* Task requirements:
A. Summarize the passage on medication errors in childhood leukemia treatment in three sentences.
B. Extend the passage on medication errors in childhood leukemia treatment, starting after its final sentence.
BEGIN Source extract
Almost one in five children treated for acute lymphoblastic leukemia (ALL) does not receive the appropriate chemotherapy regimen due to medication errors, according to a new study.

The study reveals that 10 percent of chemotherapeutic medications for outpatients were prescribed or administered incorrectly. Though most were of little clinical significance, in some patients the errors may have put the patients at risk either for relapse or for overdose-related complications.
In the United States medical errors cause up to 98,000 hospital deaths per year - more deaths than by motor vehicle accidents and breast cancer combined. Medication errors are attributable to almost 7,000 inpatient deaths.

Medication errors in the outpatient setting are thought to be some of the most common medical errors, but they are not well-studied, particularly in children.. However, most mistakes among outpatients are caught before drugs are given to patients, and because most drugs have wide safety ranges, most errors are benign.
END Source extract
BEGIN Dataset extract
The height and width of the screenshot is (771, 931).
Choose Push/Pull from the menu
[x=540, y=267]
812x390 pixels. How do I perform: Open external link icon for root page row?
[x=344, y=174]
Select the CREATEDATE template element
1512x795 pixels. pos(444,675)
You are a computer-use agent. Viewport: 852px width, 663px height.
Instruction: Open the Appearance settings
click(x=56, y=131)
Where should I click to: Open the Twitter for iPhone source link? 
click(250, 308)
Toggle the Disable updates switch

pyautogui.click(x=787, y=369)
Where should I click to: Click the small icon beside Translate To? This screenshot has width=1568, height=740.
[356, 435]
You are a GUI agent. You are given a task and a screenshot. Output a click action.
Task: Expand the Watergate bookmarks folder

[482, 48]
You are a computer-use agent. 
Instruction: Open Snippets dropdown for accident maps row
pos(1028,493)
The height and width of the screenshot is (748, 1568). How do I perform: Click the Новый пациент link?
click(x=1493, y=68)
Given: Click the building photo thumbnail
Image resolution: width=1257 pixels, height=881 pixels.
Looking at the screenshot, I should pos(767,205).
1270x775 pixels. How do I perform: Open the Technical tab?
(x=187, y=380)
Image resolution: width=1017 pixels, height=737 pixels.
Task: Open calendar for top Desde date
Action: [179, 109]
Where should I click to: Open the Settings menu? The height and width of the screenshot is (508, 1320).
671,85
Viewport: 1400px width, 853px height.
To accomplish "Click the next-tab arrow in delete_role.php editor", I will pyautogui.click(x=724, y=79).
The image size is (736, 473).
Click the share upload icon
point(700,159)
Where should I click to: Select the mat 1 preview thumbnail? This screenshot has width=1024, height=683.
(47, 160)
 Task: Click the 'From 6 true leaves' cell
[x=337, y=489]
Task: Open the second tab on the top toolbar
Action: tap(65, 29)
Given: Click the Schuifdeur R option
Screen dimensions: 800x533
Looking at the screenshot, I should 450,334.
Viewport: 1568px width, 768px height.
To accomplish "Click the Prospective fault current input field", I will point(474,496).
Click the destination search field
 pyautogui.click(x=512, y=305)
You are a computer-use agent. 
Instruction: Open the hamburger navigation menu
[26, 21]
END Dataset extract
* Answers for the exercise:
A. A new study found that almost one in five children treated for acute lymphoblastic leukemia does not receive the appropriate chemotherapy regimen because of medication errors, and that 10 percent of chemotherapeutic medications for outpatients were prescribed or administered incorrectly. Most of these errors were of little clinical significance, though some may have put patients at risk of relapse or of overdose-related complications. In the United States, medical errors cause up to 98,000 hospital deaths per year, and medication errors account for almost 7,000 inpatient deaths, while outpatient medication errors are thought to be common but are not well studied, especially in children.

B.
Children with cancer, however, receive extremely toxic drugs with narrow safe dose ranges and must be prescribed according to specific, sometimes complex, protocols.

Led by James A. Taylor, M.D. of the University of Washington and Children's Hospital and Regional Medical Center in Seattle, researchers studied the rate and types of medications errors that occur in children receiving outpatient chemotherapy regimen for ALL. The authors reviewed the administration of drugs and the medications prescribed and dispensed to 69 enrolled patients.

This study identified a 10 percent error rate in outpatient chemotherapy regimens for children with ALL. "It is possible that the efficacy of treatment regimens is reduced or toxicity increased because not all children are receiving the chemotherapeutic agents as indicated," said Dr. Taylor. Moreover, the authors recommended, "in designing new [chemotherapy] protocols, a balance needs to be struck between the precision of dosing regimens and simplification so that medication errors are minimized."